The hard life of a typical bowmen is likely to yield strong, capable men. These guys HAd to be extremely strong to do what they did.

Firing a couple of arrows at a ren fair is hardly representative of the skill, discipline and strength required to be succesful in a medieval field of battle.

Well that’s why I specified sniperish in my post. To distinguish training a guy to arc into a certain area, as opposed to training a guy to hit a fist sized moving target at 200 yards. The first doesn’t really seem like a life-long effort.

And when I used to go to the range with my friend I could shoot an 80 pound compound 30 times in half an hour, and 120 pound 10 times or so with muscles untrained for it. And I know lot’s of guys a hell of lot stronger than me. I have no idea what the conversion between a longbow and a compound bow is, or what the draw of the ren faire bow was.

I’m not trying to brag or start a fight. I’m just really curious what was the difficulty with training bowmen, was there some subtlety of technique I’m missing, or was it a simple matter of developing muscle mass, and the real longbows were that much stiffer.

Longbows, en masse, had a very short life in the English army. We all remember Agincourt and all that, and there were indeed some longbowmen around for some time after, but it was just too expensive to keep up a standing army’s worth of them.

Crossbows played a far greater role, and also note the timing. Armor did not go away during the heyday of longbows. Serious use of longbows actually faded away first.

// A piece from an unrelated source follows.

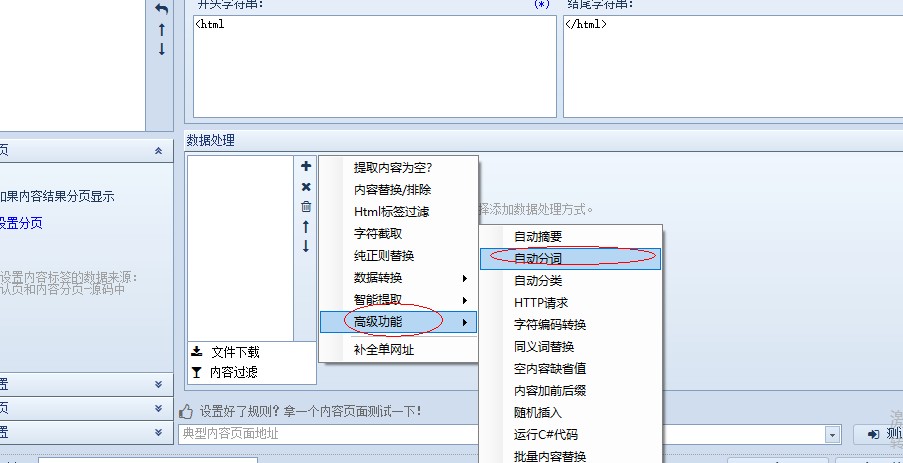903x463 pixels.
Task: Click the up arrow beside the data processing list
Action: click(x=306, y=227)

Another factor not yet mentioned is pure army size. The size of armies fielded in Europe constantly rose. Once you are talking about 10,000s, even 100,000s, of guys on the playing field, you have to rethink the whole economics of it as well as strategy. Keep in mind that pikes and such were introduced to save $ on fielding large groups of men. The old “we’ll just overwhelm them with a whole lot of undertrained, poorly armed men” strategy. Knights just don’t fit into this picture.

(The points made about the horses being the weak link in armored cavalry is important. Once on foot against large forces, a few hundred knights are dead meat.)

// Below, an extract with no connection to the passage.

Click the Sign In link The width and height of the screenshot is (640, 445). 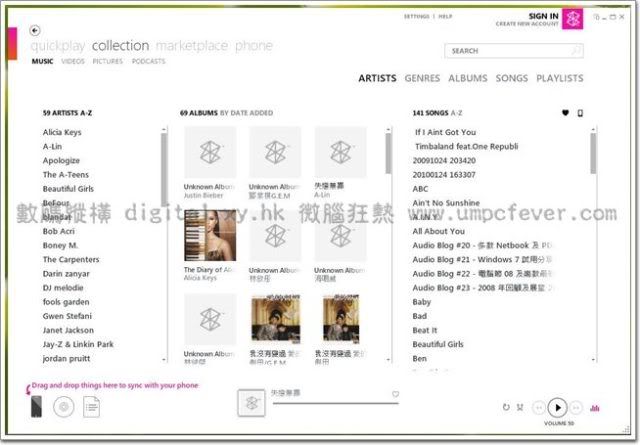pyautogui.click(x=543, y=16)
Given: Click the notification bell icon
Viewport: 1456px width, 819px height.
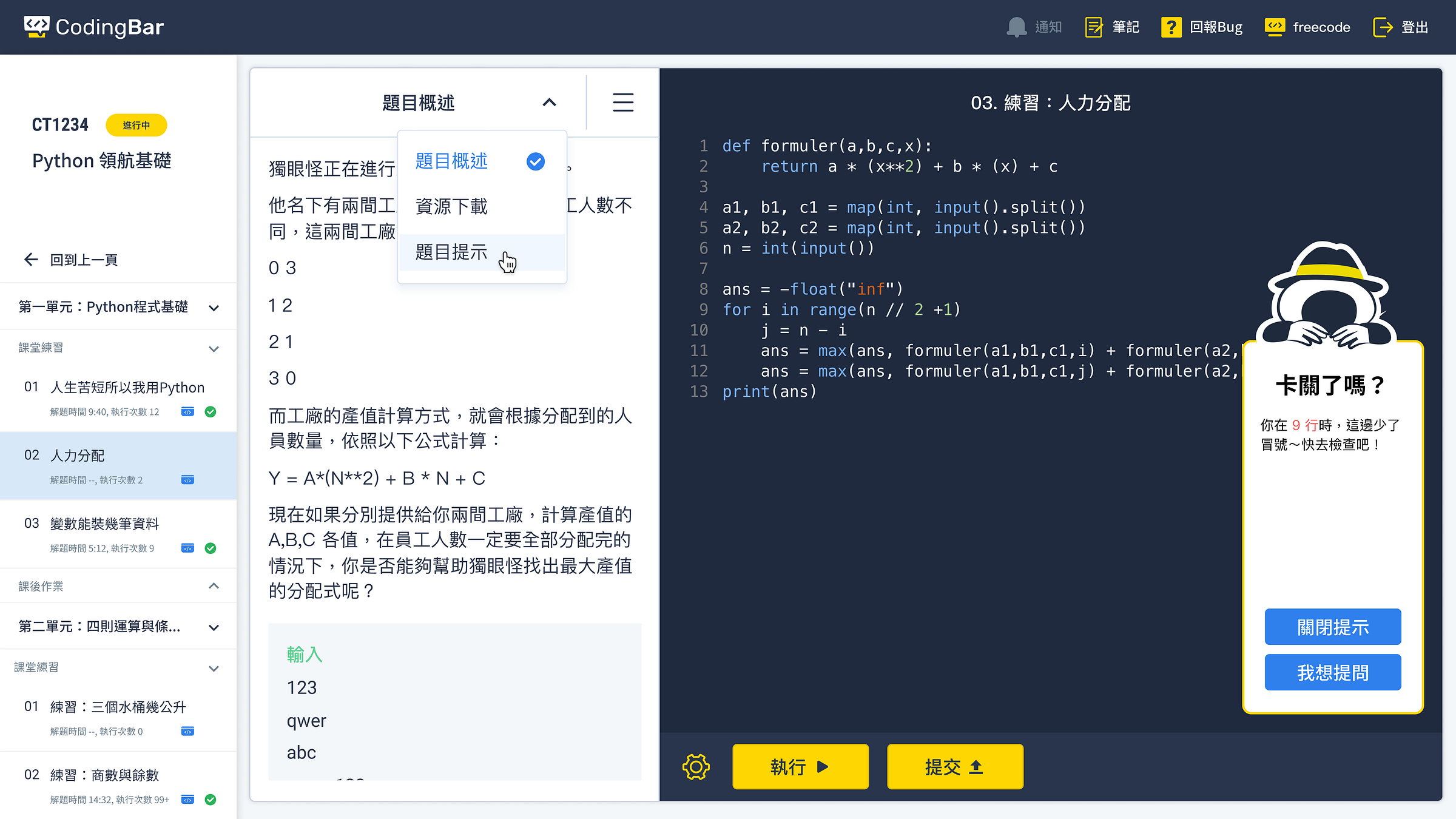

I’m just guessing based on my own (fairly extensive, IMHO) archery experience, wolfman, but I would guess that speed was a fairly important part of longbow training as well. 20-25 arrows per minute, remember, only gives you two or three seconds to grab your arrow, nock it, pull, and shoot. Meanwhile, you have to aim at least well enough to hit a man sized target that might be 200 yards away. Try shooting even a light bow extremely fast and see a) just how fast you actually are (8 or 10 shots/minute is pretty good, realistically), and b) how accurate you can be while trying to shoot really really fast.

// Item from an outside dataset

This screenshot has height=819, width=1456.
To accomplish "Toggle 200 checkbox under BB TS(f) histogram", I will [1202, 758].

Of course since you’ve stated this it gets me wondering. How the heck did the Mogols pull 100+ draw bows while riding horseback and fire accurately? (That’s got to take some skill to pull off.)

The only way I would imagine anyone could pull that off on a consistent basis - lifelong practice :). But remember, said Mongols didn’t usually snipe in that manner - the damage came from the concentrated and coordinated blizzard of arrows impacting a group of enemies, not individual accuracy. Still required enormous skill, but it wasn’t like they were all drilling a chosen opponent between the eyes or were even necessarily aiming at individuals at all.